Recycled Onions Sprouting With Greentails

We love to use onions in most dishes we cook and we even use them in fresh salads, so there are always onions in the pantry, garage or refrigerator.

Onions Growing in the Garden with Greentails
Onions Growing in the Garden with Greentails

Last Autumn we harvested onions from the garden. Once the onions were apparently dry the tops were cut back to a couple of inches in length and allowed to dry some more.

The onions were placed in cardboard boxes in layers. In between each layer a couple of sheets of newspaper prevented the onions from touching each other as much as possible. When they touch, that’s were a rot can start.

Some of the onions never did dry out and instead they rotted. As the cold months went on a few onions were disposed of that started to go to mush. Many others were eaten.

Make sure the boxes for storing onions have lids so the onions can be kept in the dark. Storing onions in the dark will prevent sprouting until early Spring. Layering the onions with newspaper might help to keep them in a hibernated state as long as possible.

Once Spring did arrive the onions in the pantry started sprouting, so we planted them in the garden. See the photo above? The onions are really growing great. It feels like we’re recycling the onions in a way or maybe reusing them.

I like to snip off a green shoot or two and chop them up for salads or sandwiches.

When clipping off some greentails to eat, don’t take too many leaves from one plant because these long, green onion leaves will feed the plant and help to grow the onion bulbs that we could eat in a few months time.

Garlic Bulbs Cleaned for Storage

Harvested garlic bulbs were cut down to size and cleaned up for safe keeping.

A couple of weeks ago six varieties of garlic were harvested by digging them out of the ground, tops and all. Each variety was kept separate from the others with labeled pieces of newspaper.
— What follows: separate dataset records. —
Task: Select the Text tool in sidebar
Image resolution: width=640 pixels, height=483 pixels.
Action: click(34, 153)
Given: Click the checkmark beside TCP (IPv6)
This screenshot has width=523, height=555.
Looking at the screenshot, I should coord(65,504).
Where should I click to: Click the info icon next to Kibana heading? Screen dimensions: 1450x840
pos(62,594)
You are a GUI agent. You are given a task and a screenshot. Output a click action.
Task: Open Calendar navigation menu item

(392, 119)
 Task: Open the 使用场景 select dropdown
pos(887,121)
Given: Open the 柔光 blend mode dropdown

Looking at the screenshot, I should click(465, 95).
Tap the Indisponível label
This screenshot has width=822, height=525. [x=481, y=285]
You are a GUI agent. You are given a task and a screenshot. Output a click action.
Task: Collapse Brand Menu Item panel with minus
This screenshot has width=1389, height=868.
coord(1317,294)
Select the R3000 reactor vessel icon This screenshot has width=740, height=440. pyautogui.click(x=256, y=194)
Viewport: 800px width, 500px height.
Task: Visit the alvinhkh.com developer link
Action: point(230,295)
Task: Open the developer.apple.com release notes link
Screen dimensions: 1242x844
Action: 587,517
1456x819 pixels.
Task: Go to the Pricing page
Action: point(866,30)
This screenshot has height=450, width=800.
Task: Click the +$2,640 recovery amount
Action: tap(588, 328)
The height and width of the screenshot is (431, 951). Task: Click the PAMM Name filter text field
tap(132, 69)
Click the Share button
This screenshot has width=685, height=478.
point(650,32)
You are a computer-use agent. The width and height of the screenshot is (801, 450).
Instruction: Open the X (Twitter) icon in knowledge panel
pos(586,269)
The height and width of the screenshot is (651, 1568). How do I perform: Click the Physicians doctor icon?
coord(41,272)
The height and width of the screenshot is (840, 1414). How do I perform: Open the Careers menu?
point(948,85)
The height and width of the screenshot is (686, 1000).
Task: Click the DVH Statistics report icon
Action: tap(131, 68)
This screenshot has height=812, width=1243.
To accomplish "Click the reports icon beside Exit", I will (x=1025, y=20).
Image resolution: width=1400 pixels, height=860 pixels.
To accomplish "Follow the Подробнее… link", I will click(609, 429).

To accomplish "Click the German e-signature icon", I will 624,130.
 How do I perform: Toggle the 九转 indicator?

Over a 10-day period after harvesting the tops had dried back considerably and almost all the greenery was now shades of brown. This meant it was time to cut back the tops and clean up the garlic bulbs.

A pair of scissors was used to cut the stems leaving 1-2 inches of a hard stem above the garlic bulb. Roots were pulled together and rubbed between fingers and thumb to remove most of the soil. That way, the roots were easy to cut off with the scissors.

Dirt on the outer membranes was rubbed off with a thumb being careful not to dislodge the membranes left on the garlic bulbs. We want to keep as many layers of membranes or sheath on the bulbs for the best storage. If too many layers of membranes are removed, the garlic cloves have a good chance of drying out during storage.

The harvest didn’t provide a great quantity of garlic for eating, but we do have some cloves to plant for next year and some for the kitchen. There are plenty of cloves for us to determine which is the best and most tasty garlic of the six varieties.

Garlic cleaned for the pantry will be kept in separate labeled boxes.
Garlic cleaned for the pantry will be kept in separate labeled boxes.

Garlic varieties will be kept in labeled, separate boxes. We used the kind of box or carton that berries and other veggies are sold in at a farmer’s stand.

These recycled paper boxes are nice for storage because they can be stacked even with garlic stored in them. They allow for air circulation from all sides. We’ll stack them 2-3 boxes high and place them on a shelf in the darkened pantry for safe keeping.